[Ray Data] Need a custom ray.data.aggregate.AggregateFn to sum over numpy arrays

Let’s say I have a map function get_conf_matrix that can compute confusion matrix for each row, now I want to aggregate all the confusion matrices globally. The built-in sum only works for a scalar value. How can I get a custom AggregateFn that can apply summation over numpy arrays?

Basically I need a function to execute the following two lines.

conf_matrix_dataset = input.map(get_conf_matrix)
total_conf_matrix = conf_matrix_dataset.aggregate(ray.data.aggregate.NpSum("conf_matrix"))

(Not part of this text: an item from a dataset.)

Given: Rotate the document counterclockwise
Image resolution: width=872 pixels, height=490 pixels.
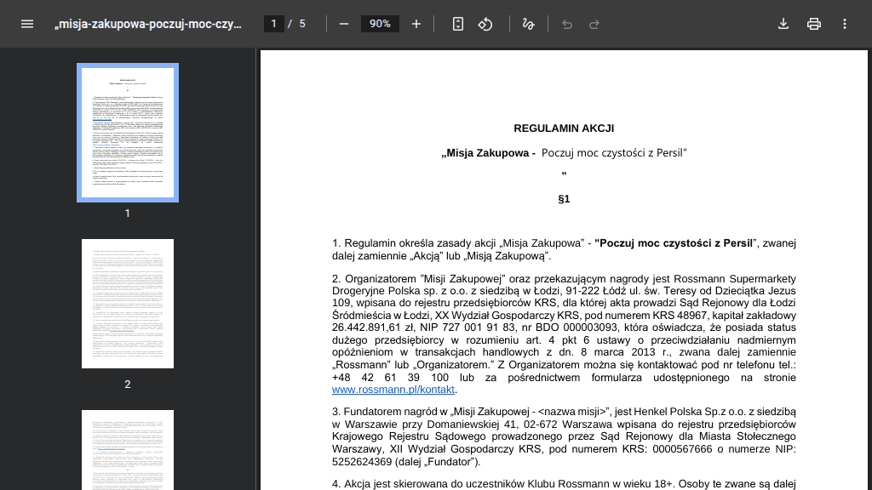Looking at the screenshot, I should (485, 24).
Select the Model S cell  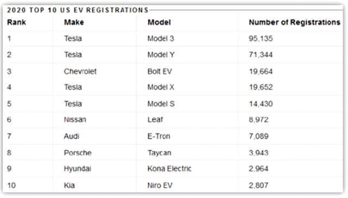coord(161,104)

As a workaround, I also tried to use flat_map to multiple integer columns and then apply sum to each column, but then I got the following error:

“Ray Data requires schemas for all datasets in Ray 2.5. This means that standalone Python objects are no longer supported. In addition, the default batch format is fixed to NumPy. To revert to legacy behavior temporarily, set the environment variable RAY_DATA_STRICT_MODE=0 on all cluster processes.”

# Assume that label_index, prediction_index, num_classes are all provided.

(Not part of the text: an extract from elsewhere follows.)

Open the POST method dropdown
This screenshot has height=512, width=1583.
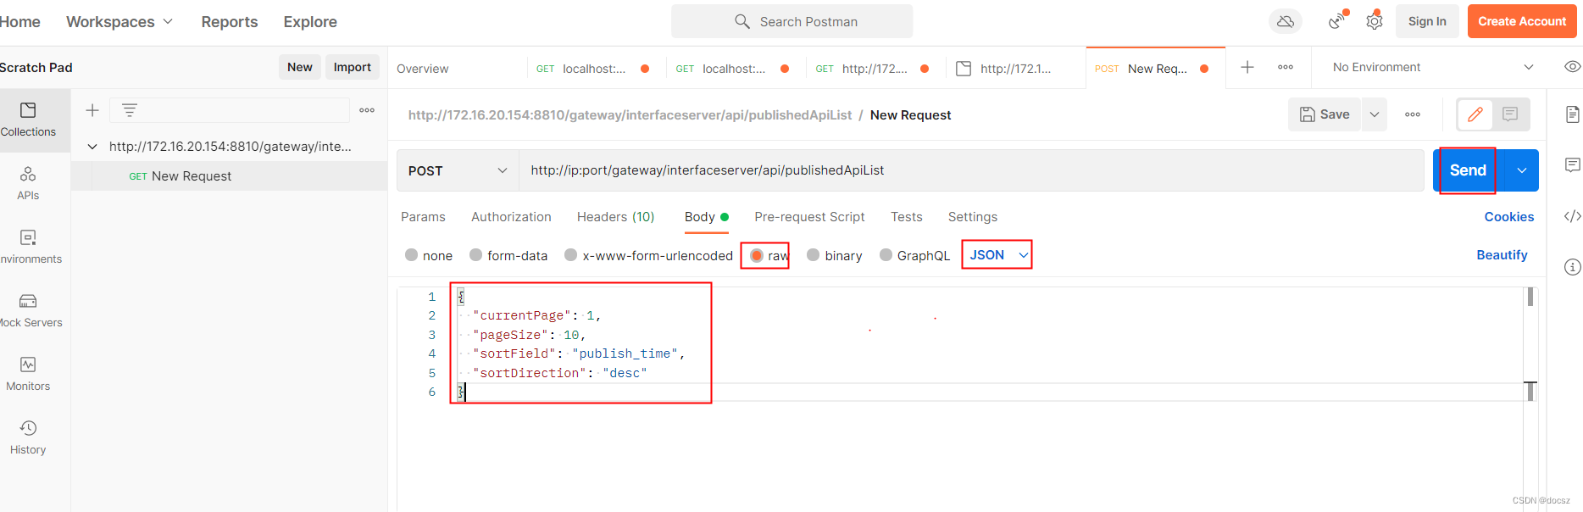click(x=458, y=170)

def get_conf_matrix(row: pd.Series):
        return [
            (f"conf_matrix[{i}, {j}]", 1 if i == label_index and j == prediction_index else 0)
            for i in range(num_classes)
            for j in range(num_classes)
        ]

flattened_conf_matrix_field_names = [f"conf_matrix[{i}, {j}]" for i in range(num_classes) for j in range(num_classes)]

return input.flat_map(get_conf_matrix).sum(flattened_conf_matrix_field_names)

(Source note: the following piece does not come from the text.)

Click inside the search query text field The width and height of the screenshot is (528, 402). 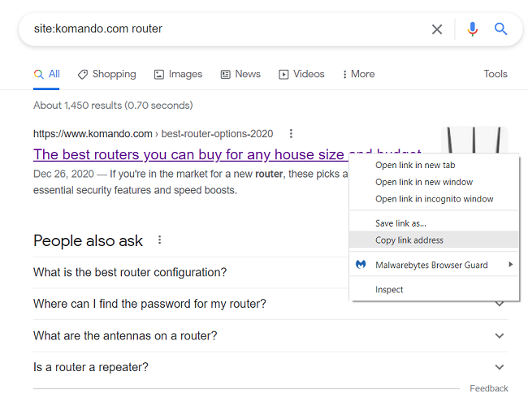pos(229,29)
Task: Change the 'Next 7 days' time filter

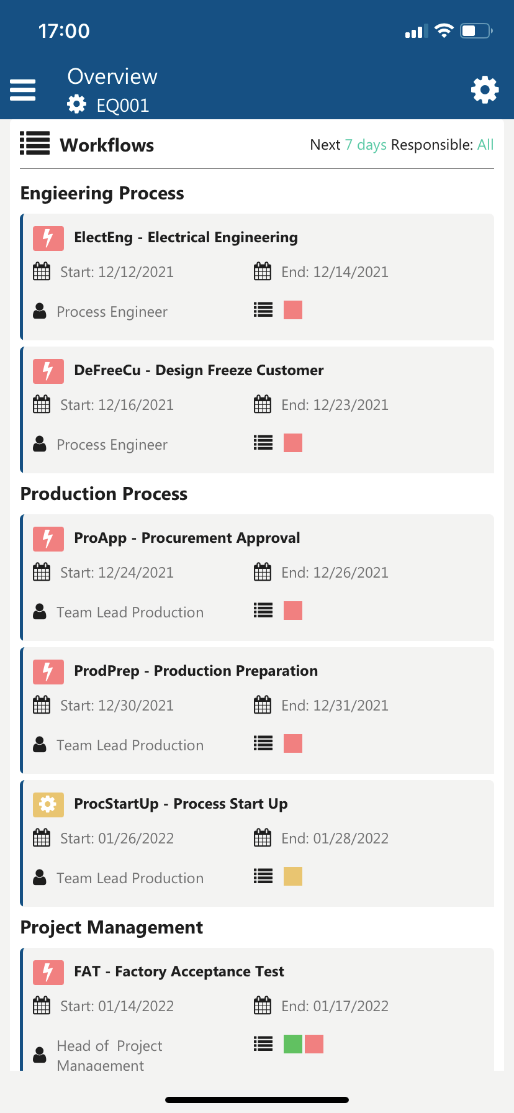Action: click(x=366, y=145)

Note: I am new to Ray Data, and I understand that map_batches is recommended here. I just want to start simple and implement a map/flat_map based version first. Thanks!

Hey @wayi, what happened when you tried implementing a custom AggregateFn?

This error just means you need to return a list[dict[str, Any]] from flat_map (each row must be a dict[str, Any]).

Thanks for the explanation! Interesting to know that the error message refers to this common error.

The question was asked quite a while ago. I’ve got a workaround without using the same operators.